PDF format from Markdown and substitutions

AndyJones · December 31, 2020, 11:53am

Hi there - I have a couple of question about my workflow, that I wanted to get a steer on before I go off and break stuff.

My general objective is to produce a set of Blog posts - maybe a few hundred in the end that will be:

posted as individual posts as they’re completed
compiled into a printable document from time to time

I’ve been writing in Markdown with one section per Blog Post (typically 500 - 2000 words with a few levels of heading within) and compiling to Markdown. This has gone pretty well but one question about that …

The section include a lot of images and I’ve been using the “Insert Image from file” option. The compile then gathers those images together which is handy for uploading. I then have to edit the Markdown to properly reference the location of the uploaded files.

Q1. Is there a way of compiling so that I can generate a modified location for the file - in effect, insert a partial URL before the filename for each image - the same partial URL in each case ?

For the generation to PDF, I’m not seeing any difference between the representation of the heading levels with the Blog Posts (the markdown heading titles are all shown the same as the bold markdown )

Q2. Is there a way to set up the compilation to .pdf so that it does show different, say font size and style for all markdown heading levels contained within a section ?

thanks

Andy

AmberV · January 7, 2021, 8:49pm

There are two ways you could go about this; maybe three depending on what you use for blogging.

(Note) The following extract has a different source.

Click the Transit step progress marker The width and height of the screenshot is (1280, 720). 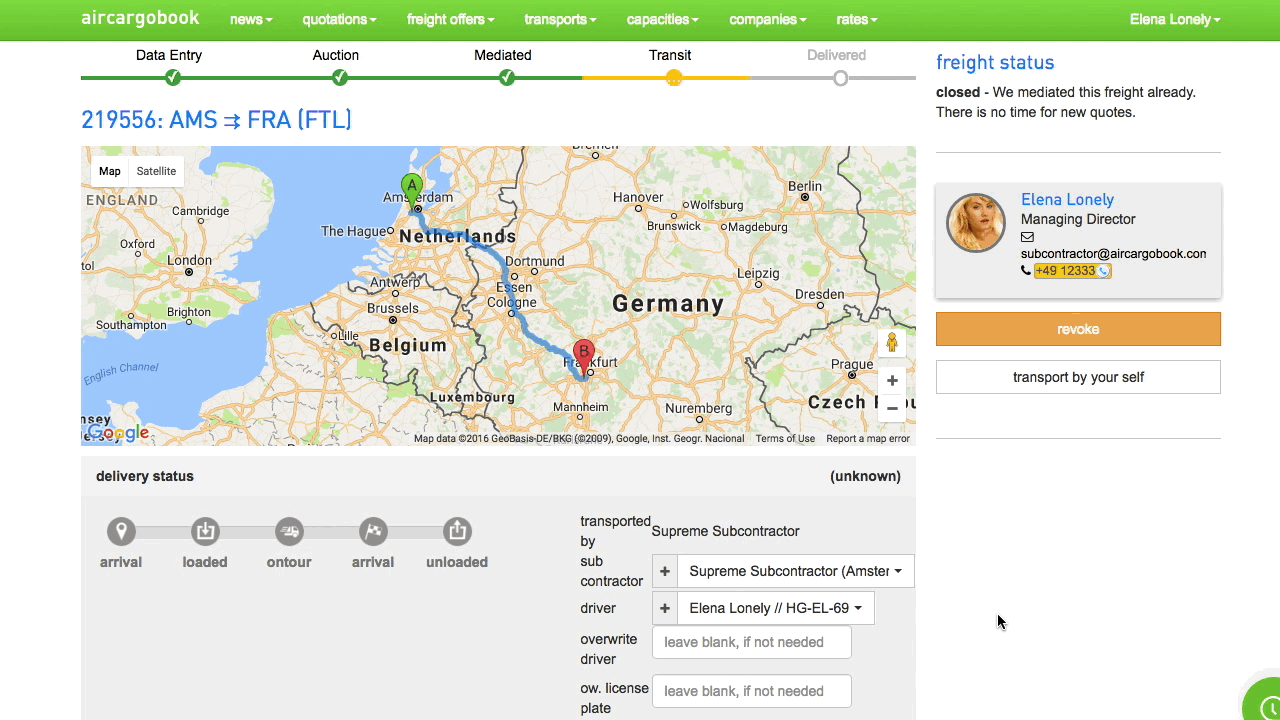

Firstly, check to see if your blog system accepts Markdown, or has a module for it. If it does, that should make things a lot easier for you in that you can just fix the image references right in the Markdown directly, rather than the HTML.
Whether you can paste Markdown right in, or would still need to convert it to HTML, you can still take the approach of compiling to MultiMarkdown with Scrivener, instead of having it automate the HTML conversion step for you. This results in an .md file that will be easier to clean up with a simple text editor.

Now if you want to get fancy, and have a little scripting experience available, take a look at the Processing compile format pane. With this you can modify the text of the compiled .md file directly, and even go on to automate the conversion to HTML using an installed copy of Markdown, Pandoc, MultiMarkdown or whatever you prefer. That’s always a good option to keep in mind when you’re trying to fix something that is beyond what the Replacements engine can handle. Even just a simple shell script that runs sed and your preferred Markdown tool could be all you need.

Solve the problem at the top instead of correcting for it in post. While just dumping a graphic into the editor and letting Scrivener handle the syntax for you is fine for simple things, if you need more, it has other approaches you can take that allow for more control. You’ll find details on that in the user manual, under §21.4.2, scrolling down to the Referencing Images with Document Links subsection.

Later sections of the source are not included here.